En la repentina oscuridad, Jessica vio una flecha luminosa en el suelo.

La voz de Kynes resonó tras ellos:

—Aquí nos separaremos. Esta puerta es mucho más resistente. Aguantará al menos una hora. Seguid las flechas del suelo. Se extinguirán a vuestro paso. Os guiarán a través del laberinto hacia otra salida donde hay oculto un tóptero. Esta noche hay una tormenta en el desierto. Vuestra única esperanza es ir al encuentro de esta tormenta, sumergiros en ella y seguirla. Así es como procede mi pueblo para robar los tópteros. Si os mantenéis altos en la tormenta sobreviviréis.

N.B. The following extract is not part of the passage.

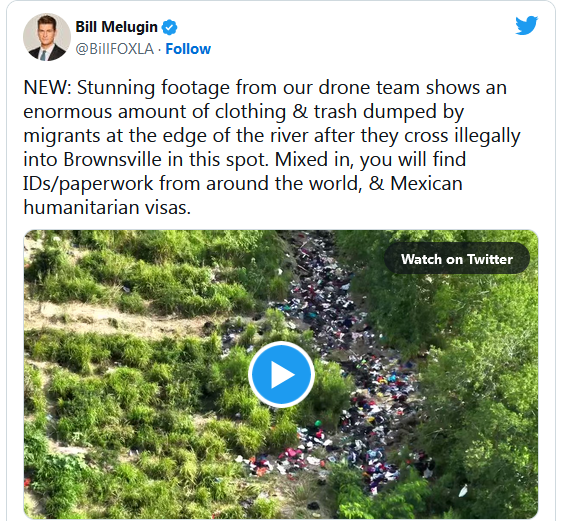Click the @BillFOXLA handle
588x521 pixels.
[x=115, y=49]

—¿Pero y vos? —preguntó Paul.

—Intentaré escapar por otro camino. Si soy capturado… bien, sigo siendo el Planetólogo Imperial. Puedo decir que era vuestro prisionero.

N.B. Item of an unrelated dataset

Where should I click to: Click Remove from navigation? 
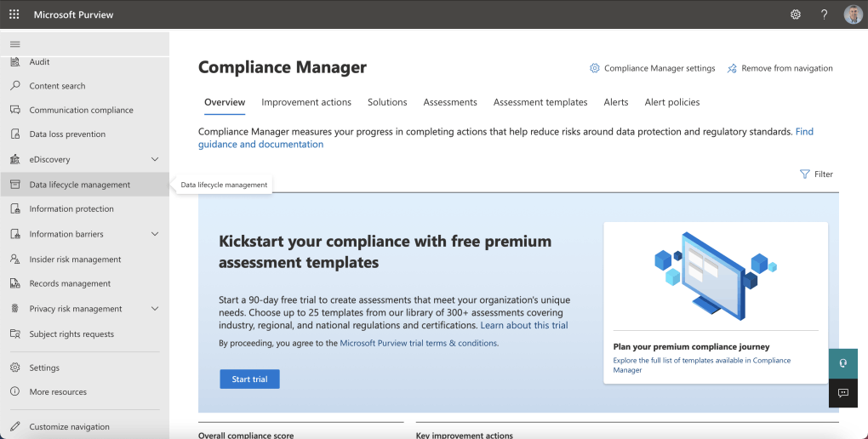[779, 69]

Corriendo como cobardes, pensó Paul. ¿Pero cómo podré sobrevivir de otro modo para vengar a mi padre? Se volvió hacia la puerta.

Jessica captó su movimiento.

—Duncan está muerto, Paul —dijo—. Has visto su herida. No puedes hacer nada por él.

—Algún día les haré pagar por todo esto —dijo Paul.

—No, a menos que os apresuréis —dijo Kynes.

Paul sintió la mano del planetólogo en su hombro.

—¿Cuándo volveremos a encontrarnos, Kynes? —preguntó Paul.

—Enviaré a los Fremen a buscaros. Conocen la ruta de la tormenta. Apresuraos, y que la Gran Madre os dé velocidad y suerte.

Oyeron sus pasos alejarse en las tinieblas.

Jessica tomó la mano de Paul y tiró suavemente de él.

—No debemos separarnos —dijo.

—Sí.

La siguió a través de la primera flecha, que se apagó cuando sus pies la tocaron. Otra flecha se iluminó ante ellos.

La cruzaron, se apagó a su vez, y otra se encendió más adelante.

Ahora estaban corriendo.

Planes en los planes en los planes en los planes, pensó Jessica. ¿Estamos acaso participando en los planes de algún otro?

Las flechas les guiaron a través de vueltas y revueltas, rozando bifurcaciones apenas entrevistas en la débil luminiscencia. Su camino descendió durante un tiempo, hasta que empezó a ascender de nuevo. Continuaron subiendo hasta que llegaron a unos peldaños, giraron una última vez y se encontraron ante una pared luminiscente con una manija negra visible en su centro.